• _INSTRUCTIONS_:
(1) Do these statements agree with the sound-detection thread? Answer yes or no for each, and quote the deciding words of the thread. (a) The class id for fart sounds is 60. (b) onnx currently supports cuda 12. (c) The tool reads audio through ffmpeg.
(2) Revise the part of the sound-detection thread that opens with the words containing "Yes, audioset has" and closes with "timestamps for farts.", replacing "timestamps" with "time markers".
(3) Which cuDNN version does the sound-detection thread recommend for cuda 11.x?

Yes, audioset has a class for fart sounds and the model was trained on it as well. You can specify the --focus_idx 60 flag (60 is the class id for farts) to make sound_detector print timestamps for farts.

3 Likes

thank you!

1 Like

It uses ffmpeg behind the scenes to read the audio, so anything ffmpeg supports- this supports… And you can bet ffmpeg supports some of the most obscure formats out there

1 Like

So in the tutorial I used directml, since that’s supposed to be the ‘just works’ ml api on windows. It appears that it is not. Since you’re using an Nvidia GPU, uninstall onnxruntine-directml with pip and then install onnxruntime-gpu instead. This will use Tensorrt or cuda depending on your drivers (picks Tensorrt when possible, since it uses the tensor cores on your gpu). Let me know if it works after that, since the error looks like a directml issue

Edit: Also, make sure you delete the existing model and redownload it. The model I serve to you is a base unoptimized version. Once you perform inferences using sound_reader, onnx will perform optimizations on the model and save them. Those changes will include device specific instructions and will not work on any other device.

1 Like

I’m using a 1070 and it worked with the default install. could I see a performance gain doing the gpu install you listed?

You probably won’t see a huge gain, but cuda/cublas will generally perform better than directml.

Whoops, forgot to mention that you will need cuda for that. You can download it here: CUDA Toolkit Archive | NVIDIA Developer get cuda 11.6 and select all the correct info (onnx doesn’t support 12 atm) and get cuDNN Archive | NVIDIA Developer 8.5.0 for cuda 11.x

1 Like

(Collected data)
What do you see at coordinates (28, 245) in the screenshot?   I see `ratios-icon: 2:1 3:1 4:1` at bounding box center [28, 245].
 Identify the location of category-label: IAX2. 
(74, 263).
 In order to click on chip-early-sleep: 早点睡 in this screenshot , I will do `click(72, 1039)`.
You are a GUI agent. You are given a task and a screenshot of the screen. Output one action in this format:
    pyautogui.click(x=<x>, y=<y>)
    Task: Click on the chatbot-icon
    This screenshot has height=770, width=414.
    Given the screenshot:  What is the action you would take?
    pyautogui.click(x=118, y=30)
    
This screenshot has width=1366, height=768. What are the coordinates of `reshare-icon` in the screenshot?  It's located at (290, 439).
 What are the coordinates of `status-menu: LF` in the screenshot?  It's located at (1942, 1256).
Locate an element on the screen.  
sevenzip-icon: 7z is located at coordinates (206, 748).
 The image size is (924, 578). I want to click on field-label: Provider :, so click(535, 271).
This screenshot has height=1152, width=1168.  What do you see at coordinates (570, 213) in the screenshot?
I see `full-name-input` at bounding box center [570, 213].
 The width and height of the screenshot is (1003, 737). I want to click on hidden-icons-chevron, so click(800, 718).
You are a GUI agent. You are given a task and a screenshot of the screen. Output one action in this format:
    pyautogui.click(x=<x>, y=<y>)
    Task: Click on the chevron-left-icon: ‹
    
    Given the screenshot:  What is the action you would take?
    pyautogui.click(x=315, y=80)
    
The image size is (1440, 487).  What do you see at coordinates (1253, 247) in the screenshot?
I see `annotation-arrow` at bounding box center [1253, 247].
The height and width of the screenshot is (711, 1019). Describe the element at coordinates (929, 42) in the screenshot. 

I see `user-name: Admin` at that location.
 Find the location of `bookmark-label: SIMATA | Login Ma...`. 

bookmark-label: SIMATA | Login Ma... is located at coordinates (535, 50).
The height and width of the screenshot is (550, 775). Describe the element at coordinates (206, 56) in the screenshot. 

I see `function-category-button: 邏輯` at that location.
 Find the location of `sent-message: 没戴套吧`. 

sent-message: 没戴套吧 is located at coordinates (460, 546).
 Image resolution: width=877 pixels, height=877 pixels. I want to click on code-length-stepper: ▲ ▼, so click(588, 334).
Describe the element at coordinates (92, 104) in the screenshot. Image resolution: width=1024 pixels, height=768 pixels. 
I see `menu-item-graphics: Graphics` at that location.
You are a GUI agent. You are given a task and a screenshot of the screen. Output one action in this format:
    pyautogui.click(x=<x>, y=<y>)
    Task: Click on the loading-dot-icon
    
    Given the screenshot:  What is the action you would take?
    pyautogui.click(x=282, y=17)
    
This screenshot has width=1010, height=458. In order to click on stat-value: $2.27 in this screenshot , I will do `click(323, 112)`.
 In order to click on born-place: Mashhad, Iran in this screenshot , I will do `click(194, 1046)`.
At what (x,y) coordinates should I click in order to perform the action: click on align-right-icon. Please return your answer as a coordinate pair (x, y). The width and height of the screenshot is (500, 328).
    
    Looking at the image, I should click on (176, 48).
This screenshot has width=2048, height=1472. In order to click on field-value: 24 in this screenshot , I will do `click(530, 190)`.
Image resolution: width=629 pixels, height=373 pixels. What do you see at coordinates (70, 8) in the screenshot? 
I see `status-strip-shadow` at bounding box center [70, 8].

• _EXERCISE ANSWERS_:
(1)
(a) Yes: "60 is the class id for farts"
(b) No: "onnx doesn’t support 12 atm"
(c) Yes: "It uses ffmpeg behind the scenes to read the audio"

(2)
Yes, audioset has a class for fart sounds and the model was trained on it as well. You can specify the --focus_idx 60 flag (60 is the class id for farts) to make sound_detector print time markers for farts.

(3) 8.5.0